L'écologie au coeur de la campagne des municipales

Si la campagne des municipales à Sèvres a été pour les candidats et candidates un vecteur de communication sur l’écologie, l’examen attentif des contenus montre que la nécessité écologique n’a pas le même poids pour toutes les formations politiques. Pour le maire sortant et ré-élu, Grégoire de la Roncière, l’écologie ne peut être que partielle : dans son programme l’étiquetage écologique concerne 77 mesures, mais exclut des pans entiers du champ écologique, à l’instar de la démocratie, les finances, la rénovation du centre-ville, la solidarité, la politique pour la jeunesse.


Chez Sèvres en Transition, l’approche est toute autre : Catherine Candelier et sa liste partaient du constat de l’urgence écologique avec la nécessité d’agir au plus tôt pour lutter contre le réchauffement climatique en déployant une politique écologique locale dont la cohérence est assurée par le constat de base.

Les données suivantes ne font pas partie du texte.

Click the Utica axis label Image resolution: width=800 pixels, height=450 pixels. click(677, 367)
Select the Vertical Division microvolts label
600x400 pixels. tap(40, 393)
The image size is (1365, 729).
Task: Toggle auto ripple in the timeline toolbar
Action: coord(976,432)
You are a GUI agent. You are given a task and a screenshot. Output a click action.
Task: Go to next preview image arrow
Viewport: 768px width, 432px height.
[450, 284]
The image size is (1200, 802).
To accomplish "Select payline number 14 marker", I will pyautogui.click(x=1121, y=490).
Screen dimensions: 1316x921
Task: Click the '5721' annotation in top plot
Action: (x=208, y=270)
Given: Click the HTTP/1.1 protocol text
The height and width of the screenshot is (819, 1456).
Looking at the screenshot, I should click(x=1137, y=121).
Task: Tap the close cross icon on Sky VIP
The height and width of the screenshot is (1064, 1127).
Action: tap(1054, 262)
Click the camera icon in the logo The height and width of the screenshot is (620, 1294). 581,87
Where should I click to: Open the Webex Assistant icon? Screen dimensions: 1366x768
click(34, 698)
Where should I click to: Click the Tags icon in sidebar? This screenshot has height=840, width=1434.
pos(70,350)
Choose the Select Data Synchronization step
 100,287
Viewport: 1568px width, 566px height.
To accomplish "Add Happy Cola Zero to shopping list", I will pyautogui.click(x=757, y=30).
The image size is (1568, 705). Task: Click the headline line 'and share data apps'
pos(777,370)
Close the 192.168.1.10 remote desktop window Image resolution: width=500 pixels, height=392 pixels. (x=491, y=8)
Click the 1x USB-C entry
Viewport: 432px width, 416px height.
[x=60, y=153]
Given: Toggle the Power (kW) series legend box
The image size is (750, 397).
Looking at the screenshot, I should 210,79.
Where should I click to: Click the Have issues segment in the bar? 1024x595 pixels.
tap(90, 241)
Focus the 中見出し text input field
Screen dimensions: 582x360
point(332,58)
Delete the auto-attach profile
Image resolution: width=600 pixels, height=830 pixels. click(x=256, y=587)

Par exemple, là où le maire sort explicitement son projet de centre-ville du champ écologique, Sèvres en Transition remet en question ce projet (encore mal défini après plusieurs années d’études) pour concentrer les efforts et ressources de la ville sur la lutte contre le réchauffement climatique et développer la prévention, la protection de la population et les solidarités associées à cette politique en un tout cohérent.
Quand la cohérence n’est pas là, les projets sont bancals comme le montre une des propositions phares du programme du maire. La construction de la promenade des jardins le long de la Cristallerie cachait un massacre de 66 arbres qui révolte les riverains, le nouveau conseil municipal à peine installé. Cet exemple illustre la sensibilité des citoyens à la question écologique et l’attente de respect du capital naturel qui doit désormais guider les politiques.